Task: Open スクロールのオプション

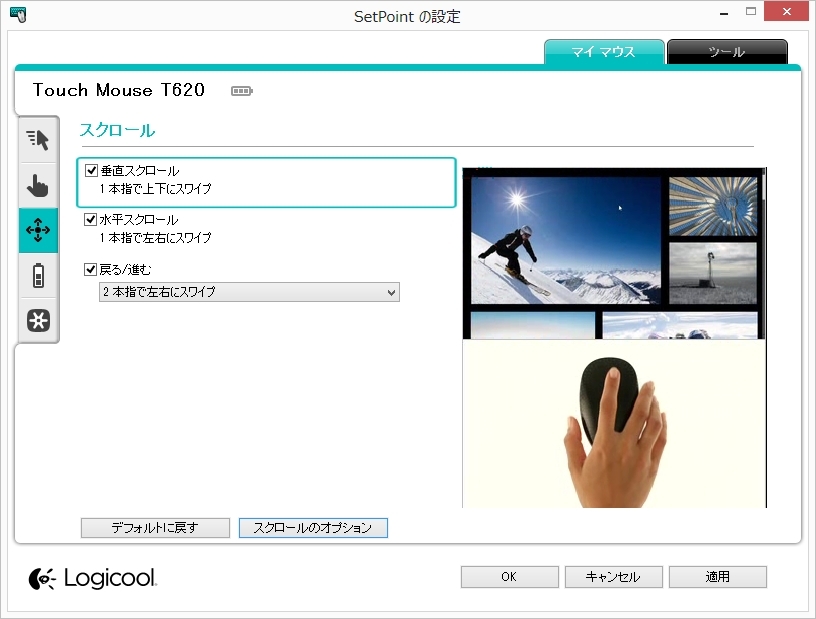Action: pyautogui.click(x=312, y=528)
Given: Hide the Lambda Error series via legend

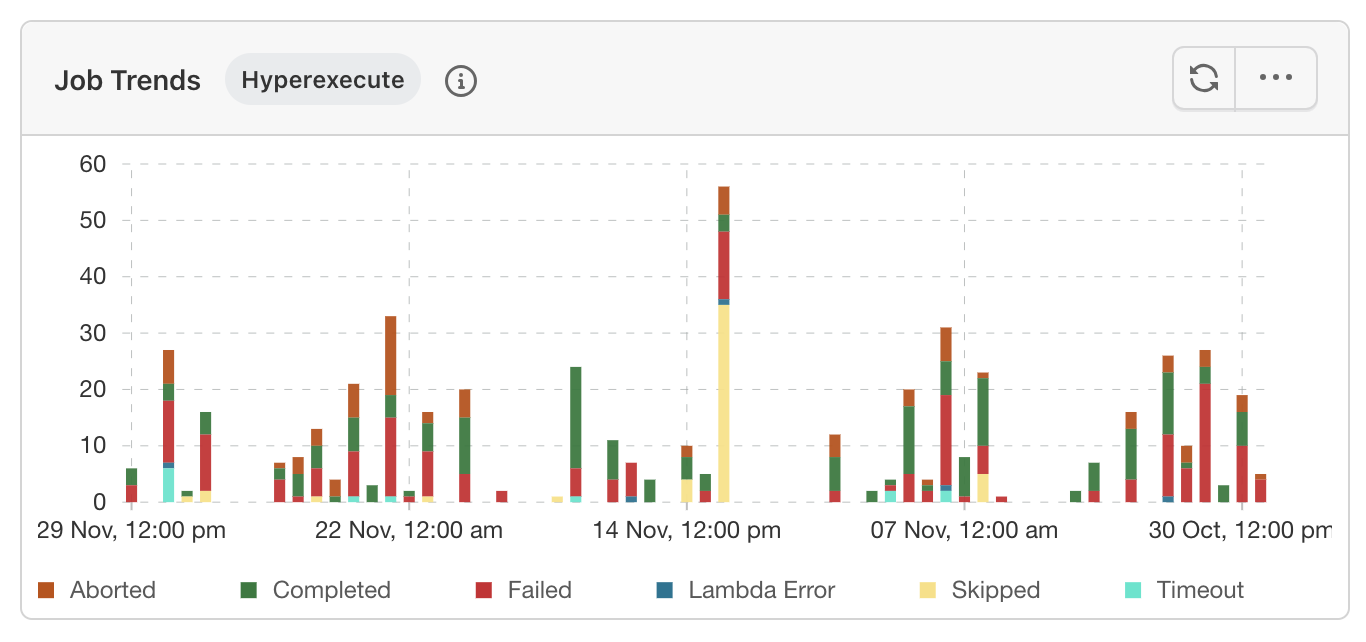Looking at the screenshot, I should click(761, 590).
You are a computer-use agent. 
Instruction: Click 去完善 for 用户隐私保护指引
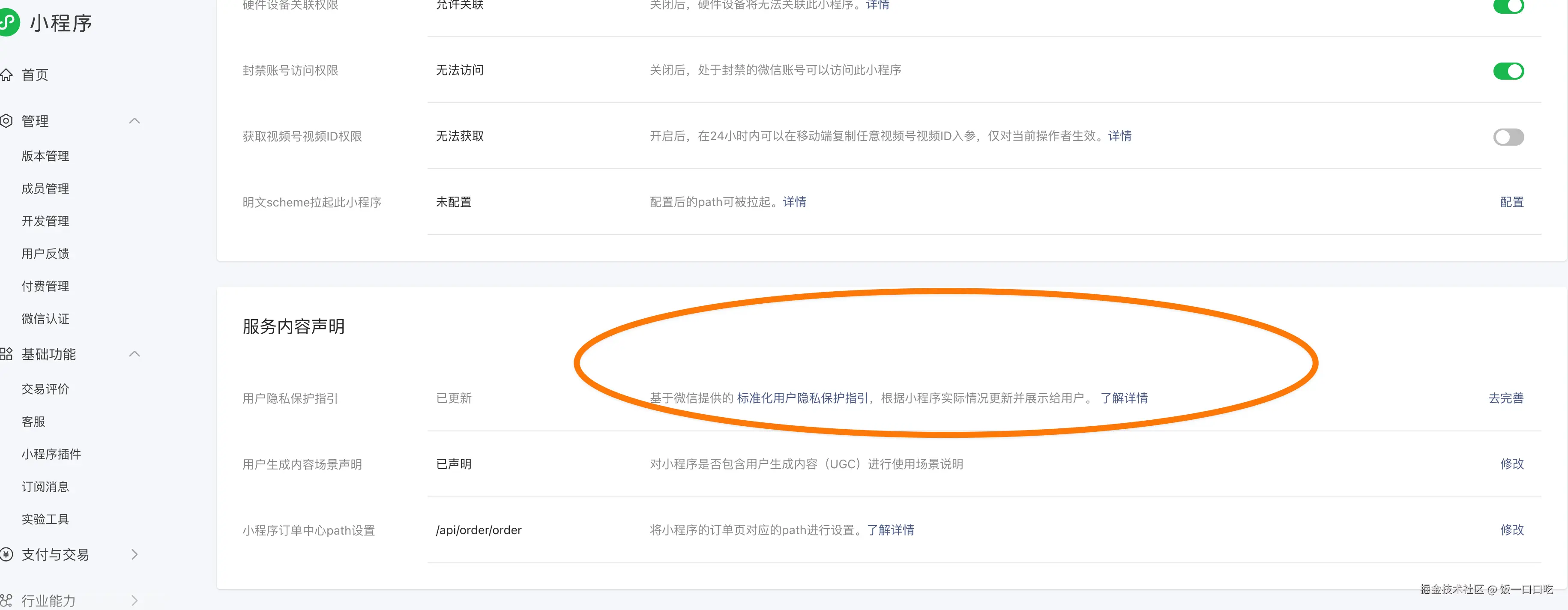tap(1505, 398)
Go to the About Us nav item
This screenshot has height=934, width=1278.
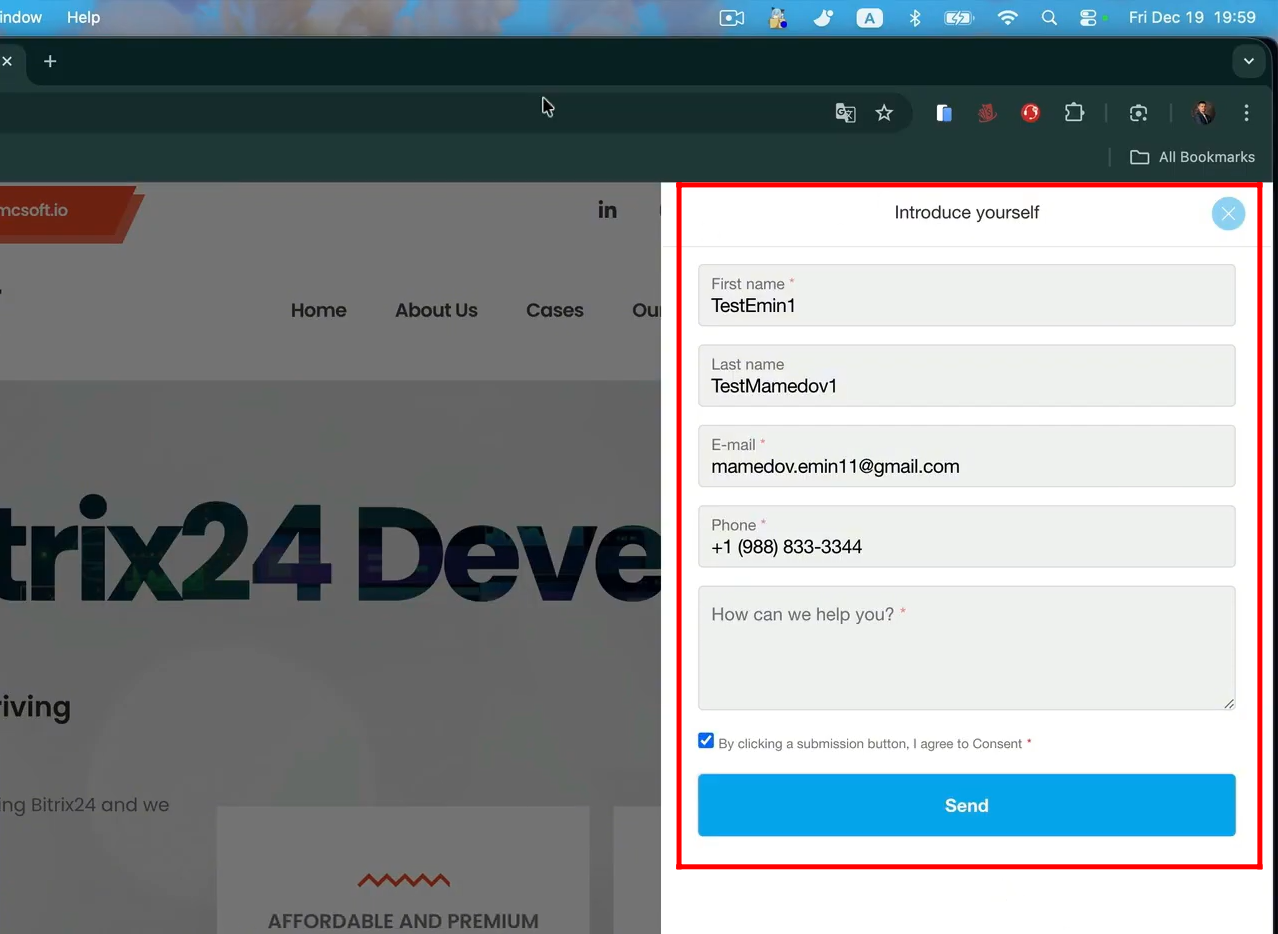(436, 310)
***
#### What you need to do
Rewrite all of the data above with "Instruction" replaced by "Directive" and everything else unchanged. Leave the pictures out.

#### Solution to this task
Task: Open スクロールのオプション

Action: pyautogui.click(x=312, y=528)
Given: Hide the Lambda Error series via legend

Looking at the screenshot, I should click(761, 590).
You are a computer-use agent. 
Directive: Click 去完善 for 用户隐私保护指引
tap(1505, 398)
Go to the About Us nav item
This screenshot has height=934, width=1278.
(436, 310)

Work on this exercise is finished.